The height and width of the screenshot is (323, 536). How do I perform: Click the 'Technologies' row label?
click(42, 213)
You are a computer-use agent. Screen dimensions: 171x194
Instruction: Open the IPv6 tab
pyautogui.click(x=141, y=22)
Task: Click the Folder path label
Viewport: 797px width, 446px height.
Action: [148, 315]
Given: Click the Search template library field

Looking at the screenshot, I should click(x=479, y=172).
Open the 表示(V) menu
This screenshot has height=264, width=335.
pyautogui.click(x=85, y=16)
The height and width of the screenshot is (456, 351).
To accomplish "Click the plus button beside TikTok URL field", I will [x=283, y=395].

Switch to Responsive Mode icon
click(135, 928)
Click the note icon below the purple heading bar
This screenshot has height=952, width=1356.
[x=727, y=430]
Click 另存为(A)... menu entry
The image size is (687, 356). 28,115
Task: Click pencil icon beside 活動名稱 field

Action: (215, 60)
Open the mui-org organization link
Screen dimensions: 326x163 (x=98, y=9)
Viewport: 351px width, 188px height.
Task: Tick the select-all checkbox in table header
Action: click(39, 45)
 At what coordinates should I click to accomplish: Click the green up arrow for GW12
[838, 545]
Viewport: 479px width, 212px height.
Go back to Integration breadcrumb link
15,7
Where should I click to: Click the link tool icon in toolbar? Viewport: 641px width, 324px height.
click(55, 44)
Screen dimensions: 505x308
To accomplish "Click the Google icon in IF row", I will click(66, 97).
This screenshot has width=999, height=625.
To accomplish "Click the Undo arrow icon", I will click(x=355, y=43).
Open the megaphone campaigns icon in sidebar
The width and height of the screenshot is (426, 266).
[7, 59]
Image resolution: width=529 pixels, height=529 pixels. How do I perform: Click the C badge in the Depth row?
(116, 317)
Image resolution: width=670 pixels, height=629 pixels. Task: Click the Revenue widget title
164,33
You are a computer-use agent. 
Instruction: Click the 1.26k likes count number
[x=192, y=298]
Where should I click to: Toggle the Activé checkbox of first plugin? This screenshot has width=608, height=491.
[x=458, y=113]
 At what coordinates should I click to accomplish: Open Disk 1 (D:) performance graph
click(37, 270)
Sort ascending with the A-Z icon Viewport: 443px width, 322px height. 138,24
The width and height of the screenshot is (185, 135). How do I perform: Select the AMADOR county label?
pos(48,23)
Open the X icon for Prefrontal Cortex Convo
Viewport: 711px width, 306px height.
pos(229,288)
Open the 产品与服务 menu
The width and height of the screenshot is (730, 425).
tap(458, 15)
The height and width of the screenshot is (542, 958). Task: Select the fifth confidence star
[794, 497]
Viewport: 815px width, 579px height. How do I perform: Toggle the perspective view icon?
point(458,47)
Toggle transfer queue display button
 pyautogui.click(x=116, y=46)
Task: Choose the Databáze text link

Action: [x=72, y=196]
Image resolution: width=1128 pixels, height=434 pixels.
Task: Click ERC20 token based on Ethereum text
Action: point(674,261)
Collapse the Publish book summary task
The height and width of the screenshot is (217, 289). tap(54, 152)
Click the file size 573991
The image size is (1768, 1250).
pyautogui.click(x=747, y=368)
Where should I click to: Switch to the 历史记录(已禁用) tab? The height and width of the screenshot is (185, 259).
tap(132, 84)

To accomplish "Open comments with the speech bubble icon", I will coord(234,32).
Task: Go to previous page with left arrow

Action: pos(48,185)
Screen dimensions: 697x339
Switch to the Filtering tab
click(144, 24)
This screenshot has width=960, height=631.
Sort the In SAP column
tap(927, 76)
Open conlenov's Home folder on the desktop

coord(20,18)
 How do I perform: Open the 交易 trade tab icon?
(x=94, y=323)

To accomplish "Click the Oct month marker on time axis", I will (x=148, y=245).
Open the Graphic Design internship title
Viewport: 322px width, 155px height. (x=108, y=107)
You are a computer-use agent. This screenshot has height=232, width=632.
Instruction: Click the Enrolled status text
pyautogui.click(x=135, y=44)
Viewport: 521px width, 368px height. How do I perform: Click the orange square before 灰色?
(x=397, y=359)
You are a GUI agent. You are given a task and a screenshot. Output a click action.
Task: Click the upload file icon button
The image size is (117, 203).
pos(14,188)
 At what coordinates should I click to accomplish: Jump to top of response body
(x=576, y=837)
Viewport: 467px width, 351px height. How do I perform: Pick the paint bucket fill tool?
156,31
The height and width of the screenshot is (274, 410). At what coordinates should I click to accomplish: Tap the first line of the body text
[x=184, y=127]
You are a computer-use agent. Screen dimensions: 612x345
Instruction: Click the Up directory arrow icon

*****

#### ASSIGNMENT:
Above are the records; copy every line in them that holds the word "file".

#### SOLUTION FOR THIS EXERCISE:
Click the file size 573991
Task: Click the upload file icon button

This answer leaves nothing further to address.